“History is bunk!” declared Henry Ford, founder of the Ford Motor Company and one of the wealthiest and most famous men who ever lived. “We don’t want tradition. We want to live in the present.”
This is not the view taken by historian Ted McKie in his book Cleikum Kist, a history of Innerleithen. For Ted, history and tradition are the life-blood of a community, and should be studied and learned from.
The book is a collection of articles by Ted which have been appearing regularly in the Peeblesshire News, and which have been received with great interest by readers. They are now published by the Innerleithen Community Trust.
From founding of Games Week, through the building of the textile mills and the coming of the railway to the present state of play, Ted tells the story of the town, illustrated by archive pictures and his own photographs.
He has researched historical material industriously, thought it through clearly and set it out in a well-written text laced with wry wit and a nippy sense of humour. Here you will find out all about the Doo Well up at the Pavilion when the town was “a famous spaw”, and Jenny’s Well down by the Leithen Water where Jenny Baptie sold home-made sweeties to the bairns making their way to and from school.

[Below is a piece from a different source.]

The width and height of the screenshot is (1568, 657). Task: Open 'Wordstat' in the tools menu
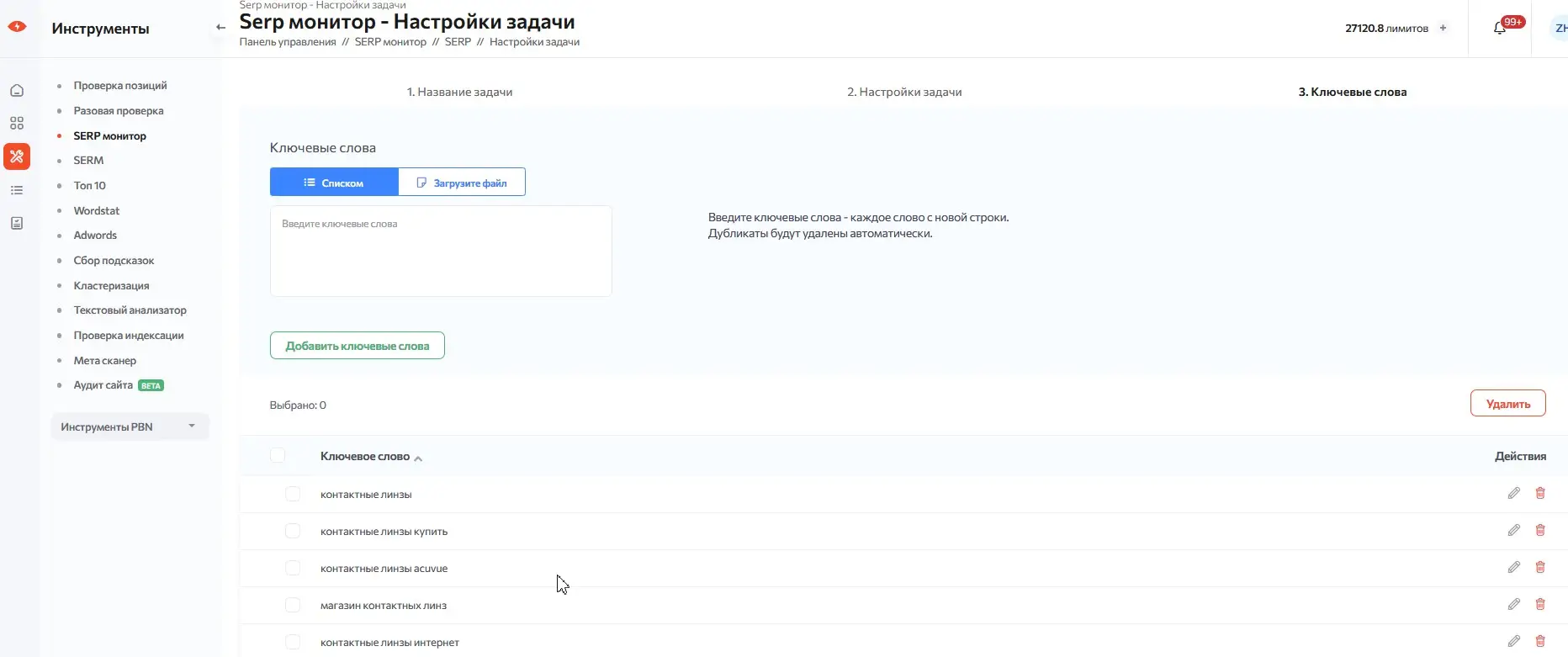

Ted does not neglect to recount more recent history, from the vanquishing of the railway, the destruction of that noted landmark, the tall chimney of the Waverley Mill and the demolition of the mill itself to accommodate new housing.
He frowns upon the introduction of “hideous” street furniture and traffic calming methods which seem to create more problems than they solve.
Cleikum Kist is a book which every Innerleithen family should possess, for their own enjoyment and for the enlightenment of visitors.